By LabMedica International staff writers
Posted on 04 Jun 2026

Real-time measurement of gene activity in the brain has been limited by assays requiring destructive tissue sampling. More...

Tracking active genes could reveal how the body responds to environmental factors, medication, or disease progression, but current workflows rely on end-point analyses that miss in vivo dynamics. Researchers have now developed a blood-based approach for monitoring targeted gene transcription in living brain tissue.

Rice University (Houston, TX, USA) bioengineers have developed In-vivo Tracking of Active Transcription (INTACT), a method designed to monitor selected genes in living tissue using a standard blood draw. The approach aims to quantify transcriptional activity without removing or damaging tissue. The team describes this as a demonstration of nondestructive gene transcription measurement in the living brain.

INTACT integrates engineered reporter molecules, termed Released Markers of Activity (RMAs), with intracellular sensors that recognize a target messenger RNA (mRNA).
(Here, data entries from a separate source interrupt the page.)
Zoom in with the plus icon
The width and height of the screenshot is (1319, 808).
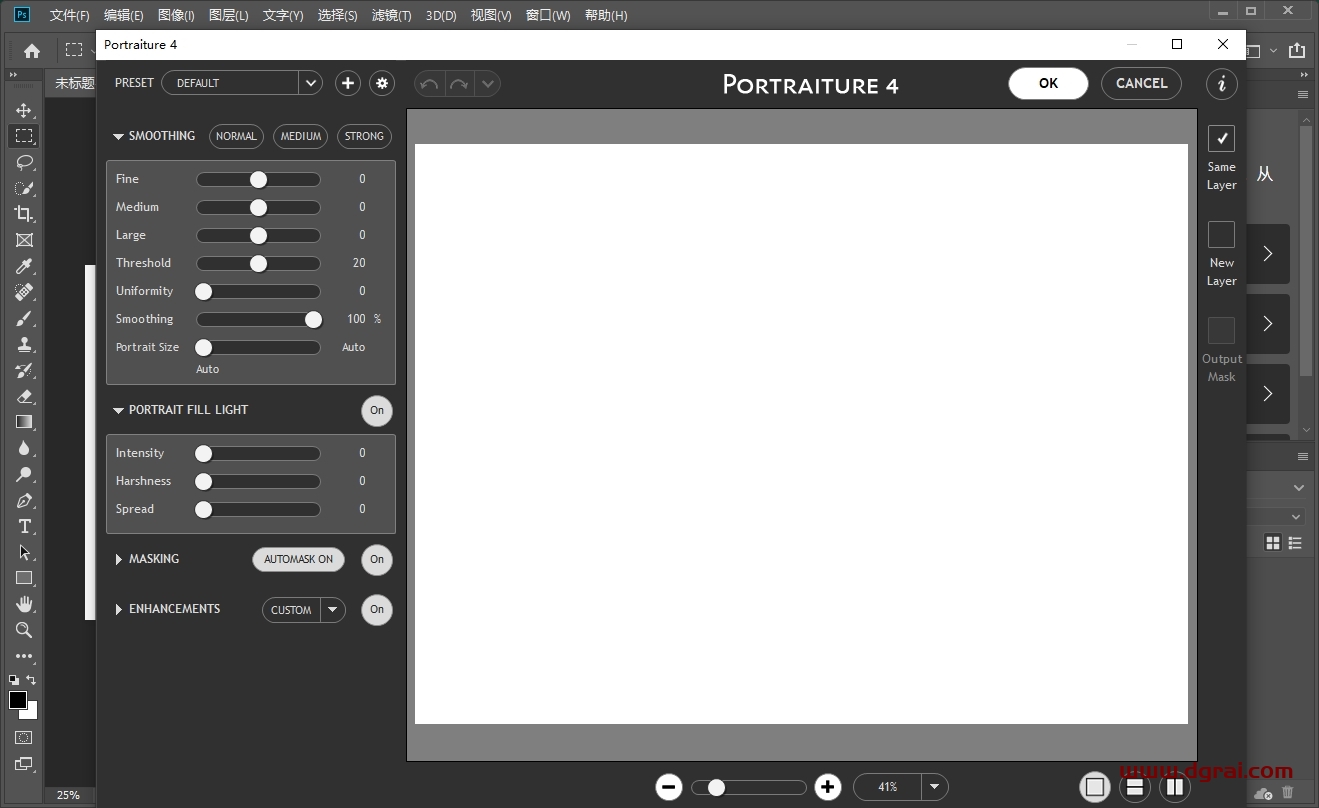point(827,787)
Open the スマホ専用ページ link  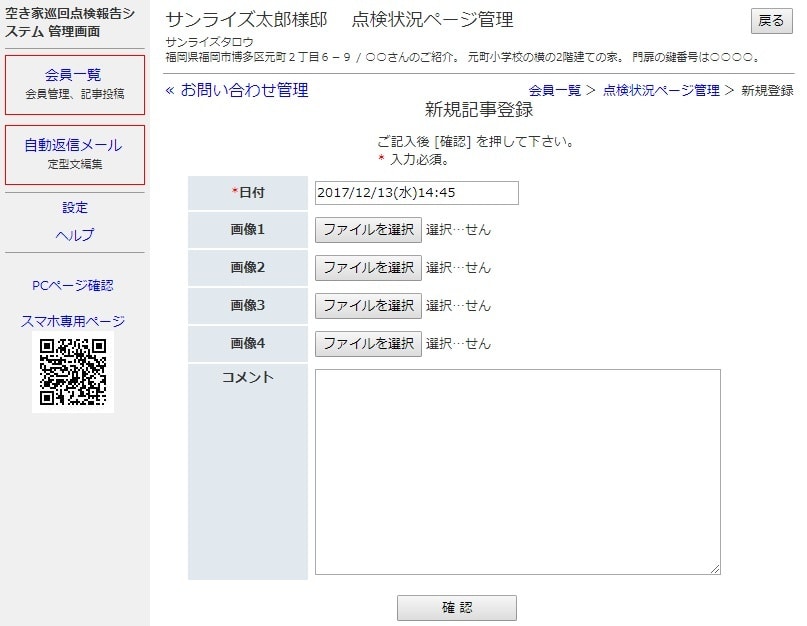click(x=73, y=321)
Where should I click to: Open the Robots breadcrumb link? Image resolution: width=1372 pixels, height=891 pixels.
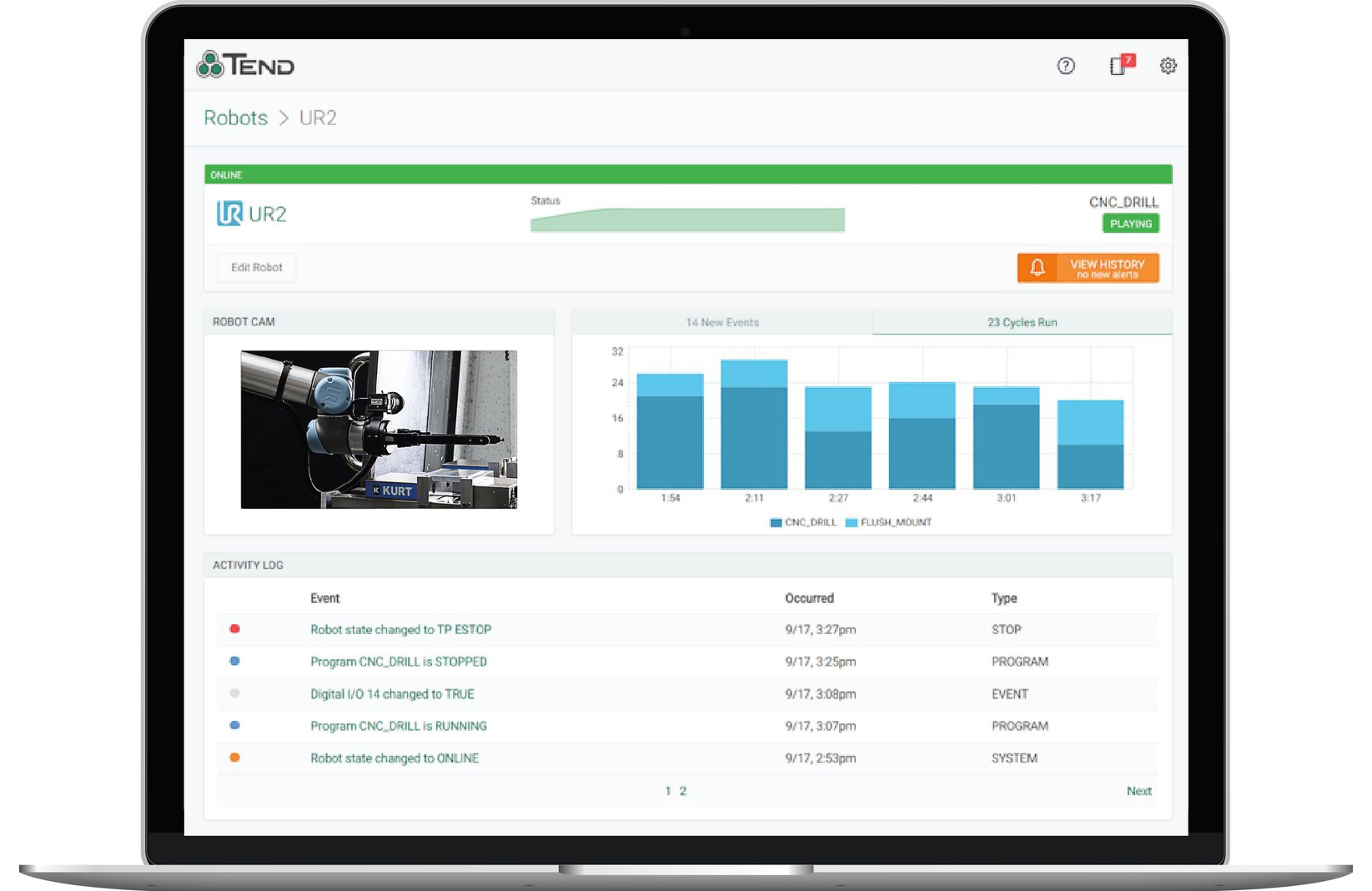pyautogui.click(x=236, y=118)
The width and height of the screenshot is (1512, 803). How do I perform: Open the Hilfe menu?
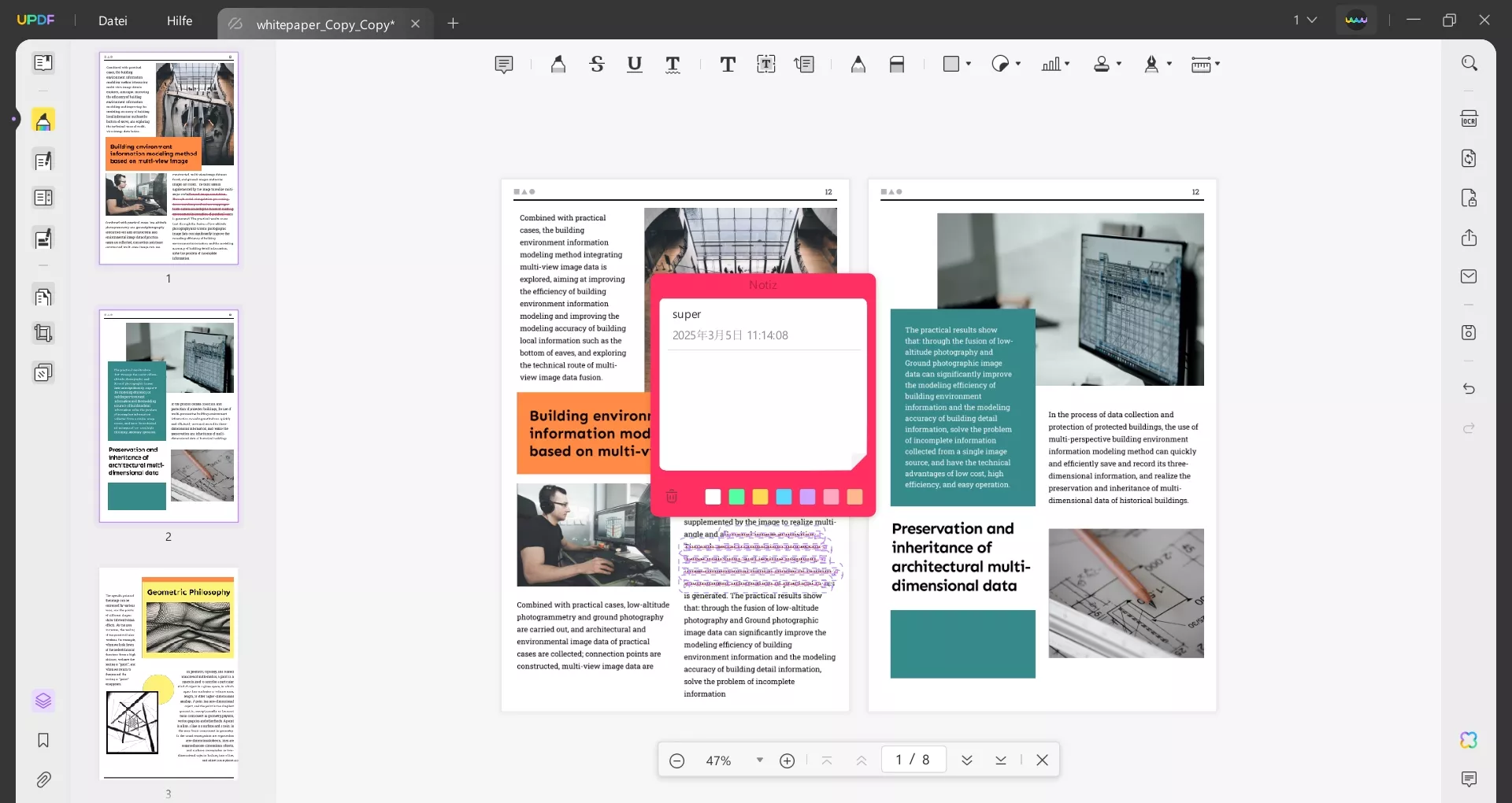[180, 20]
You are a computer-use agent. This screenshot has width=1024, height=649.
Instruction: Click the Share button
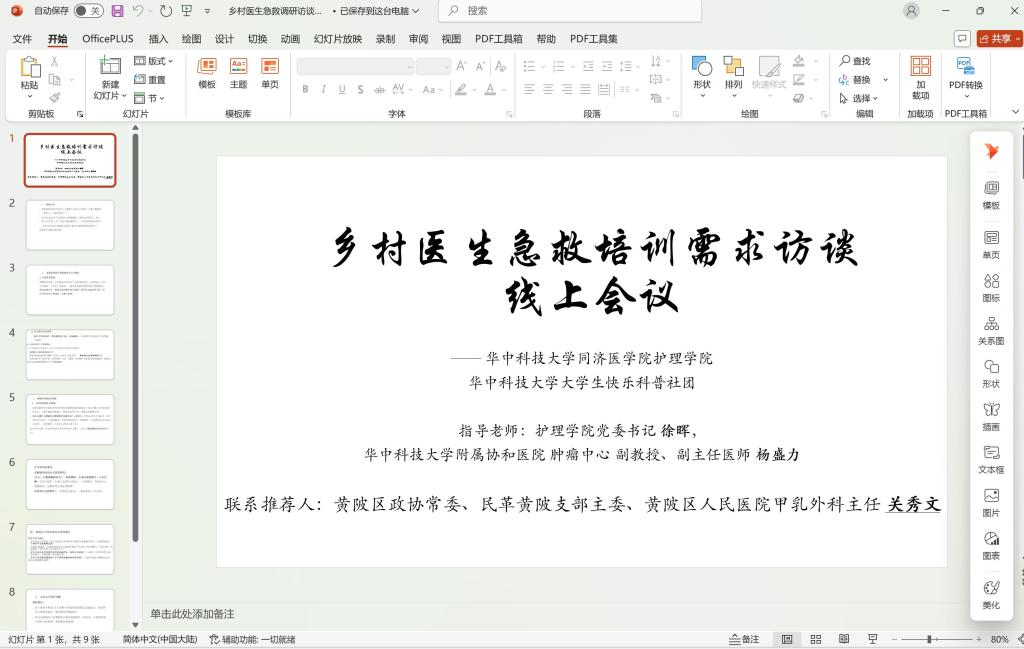(1000, 39)
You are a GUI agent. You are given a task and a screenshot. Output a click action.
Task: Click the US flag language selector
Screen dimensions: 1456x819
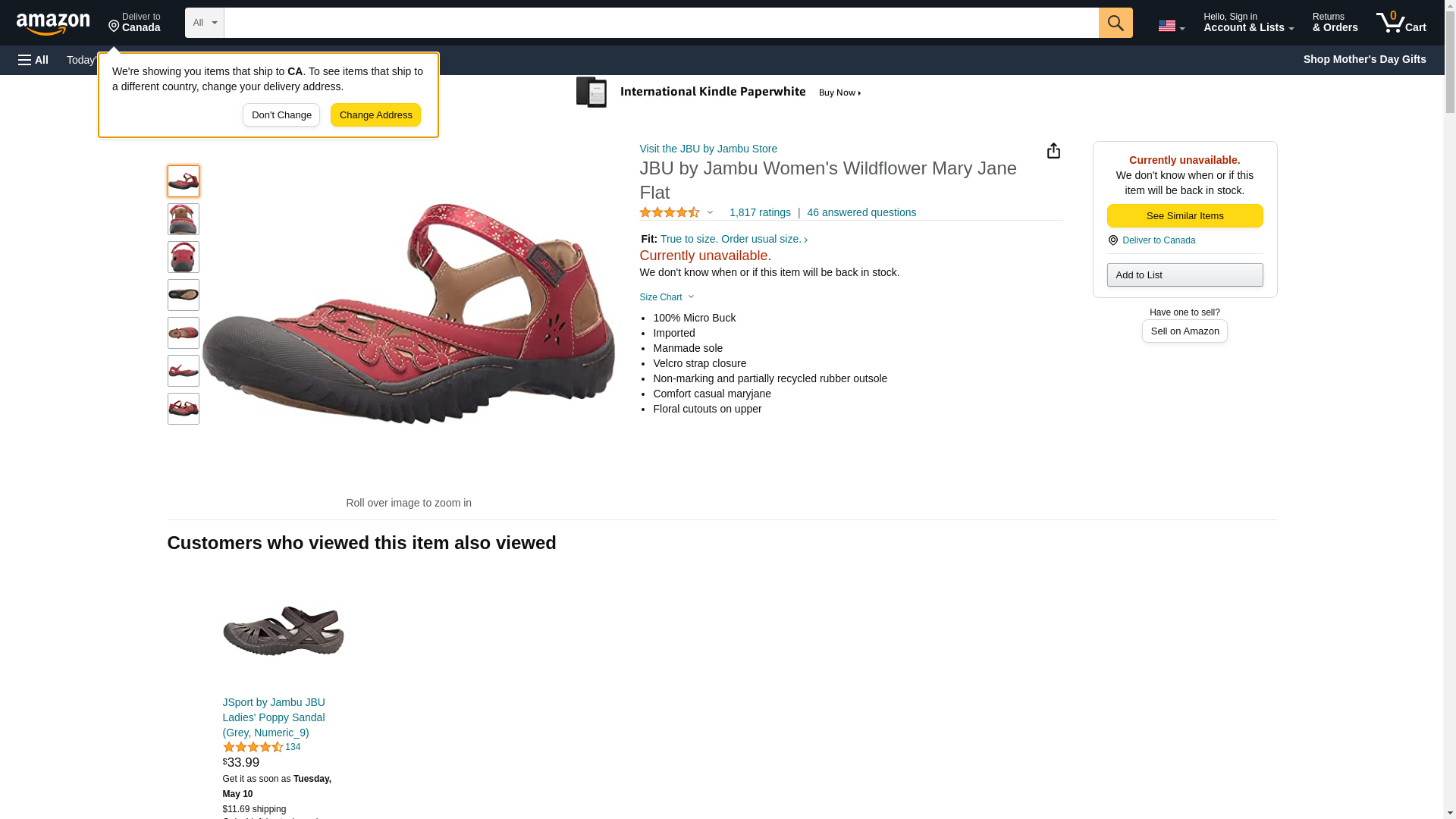(1170, 26)
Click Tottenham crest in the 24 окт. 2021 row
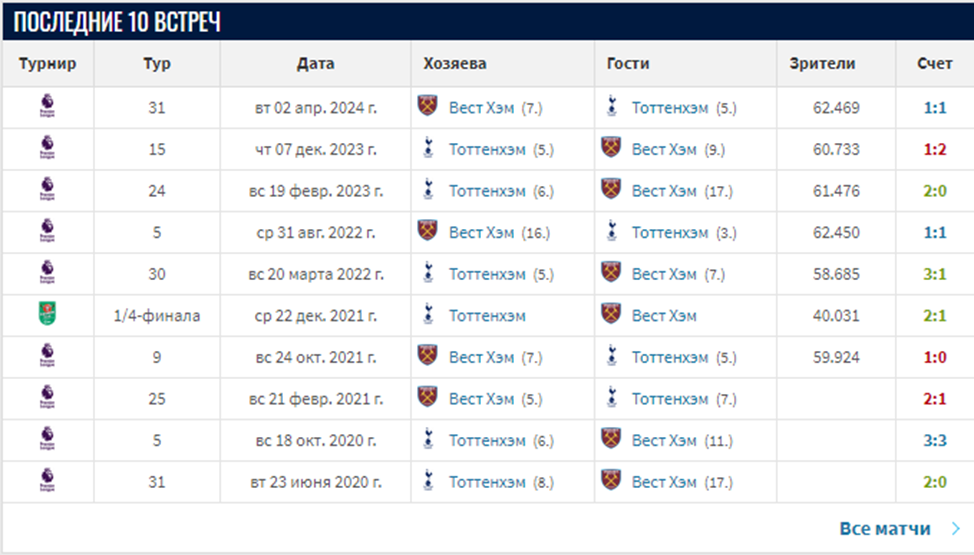The height and width of the screenshot is (555, 974). coord(611,357)

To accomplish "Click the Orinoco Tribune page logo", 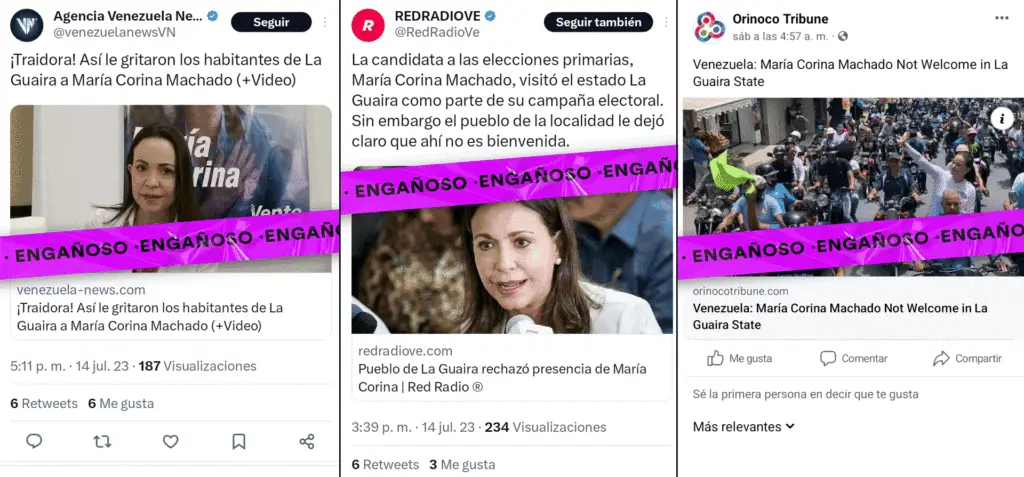I will pos(709,27).
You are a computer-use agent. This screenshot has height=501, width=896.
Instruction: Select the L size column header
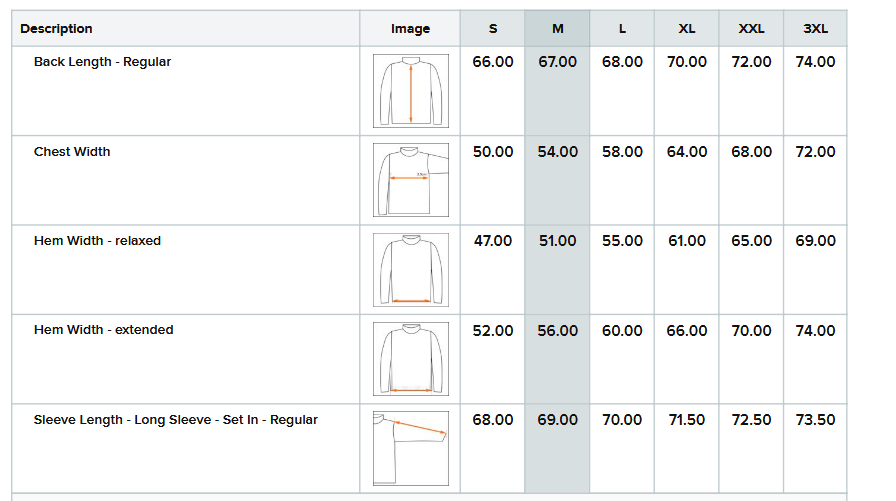click(622, 29)
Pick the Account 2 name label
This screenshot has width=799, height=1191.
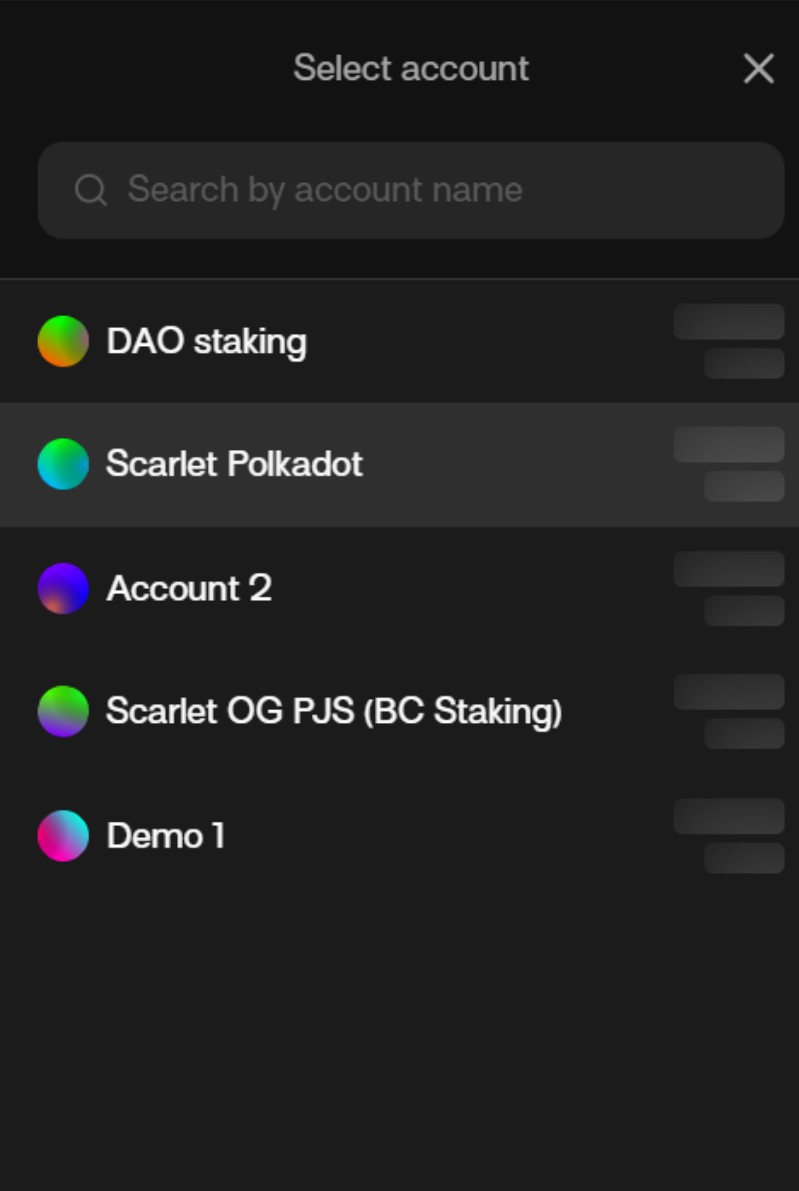tap(189, 588)
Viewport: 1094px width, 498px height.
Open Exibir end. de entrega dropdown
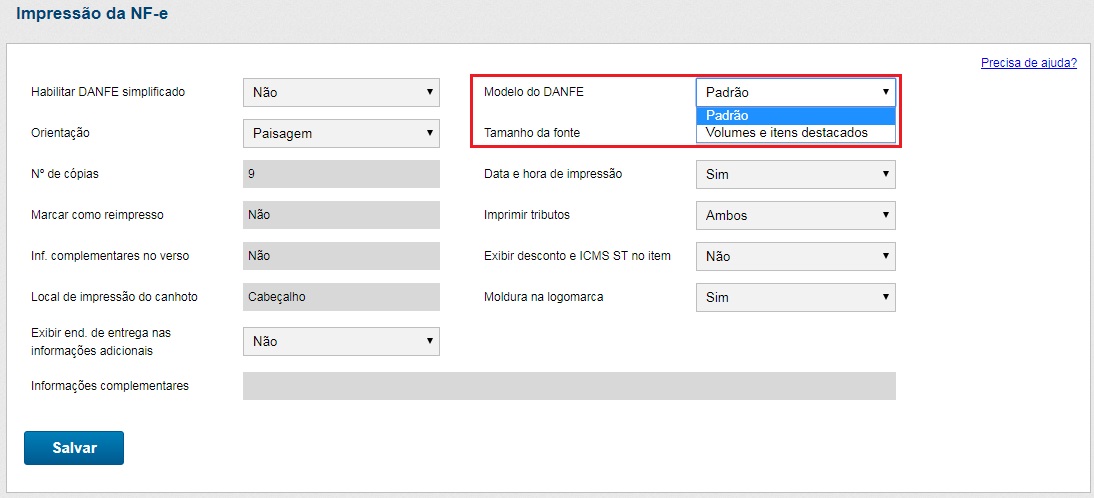[341, 341]
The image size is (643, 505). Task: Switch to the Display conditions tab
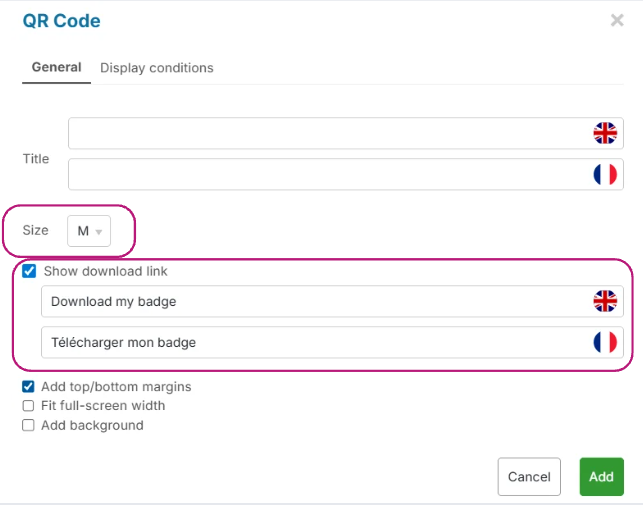(157, 68)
Upon detecting the target mRNA, the sensors trigger production and release of RMAs into the bloodstream. The circulating RMAs can then be measured from blood, enabling longitudinal tracking of specific gene activity. Because the targeting sequence is encoded in the genetic construct, the system is presented as programmable for different genes.

The platform was validated in an animal model and was able to track transcriptional activity from three distinct brain regions simultaneously. The authors note that, unlike next-generation sequencing (NGS) and quantitative polymerase chain reaction (qPCR), which require destruction of the analyzed sample, the new method permits repeated measurements over time in the same organism. The capability to multiplex by gene, neural circuit, or brain region is identified as an area for further development.

The study, “Monitoring in vivo transcription with synthetic serum markers,” was published in Nature Communications on May 27, 2026. The researchers also indicate potential to expand beyond the central nervous system, suggesting applicability to other tissues. They further state that the method is scalable and, in theory, adaptable to any gene sequence included in the construct.

“This is the first demonstration of measuring transcription for targeted genes nondestructively in living tissue. That means that we can actually select which gene we want to study and then see how it expresses over time within the same organism. That allows us to see what happens before, for example, a disease occurs and how gene expression changes as that disease progresses,” said Jerzy Szablowski, assistant professor of bioengineering at Rice and the corresponding author on a study.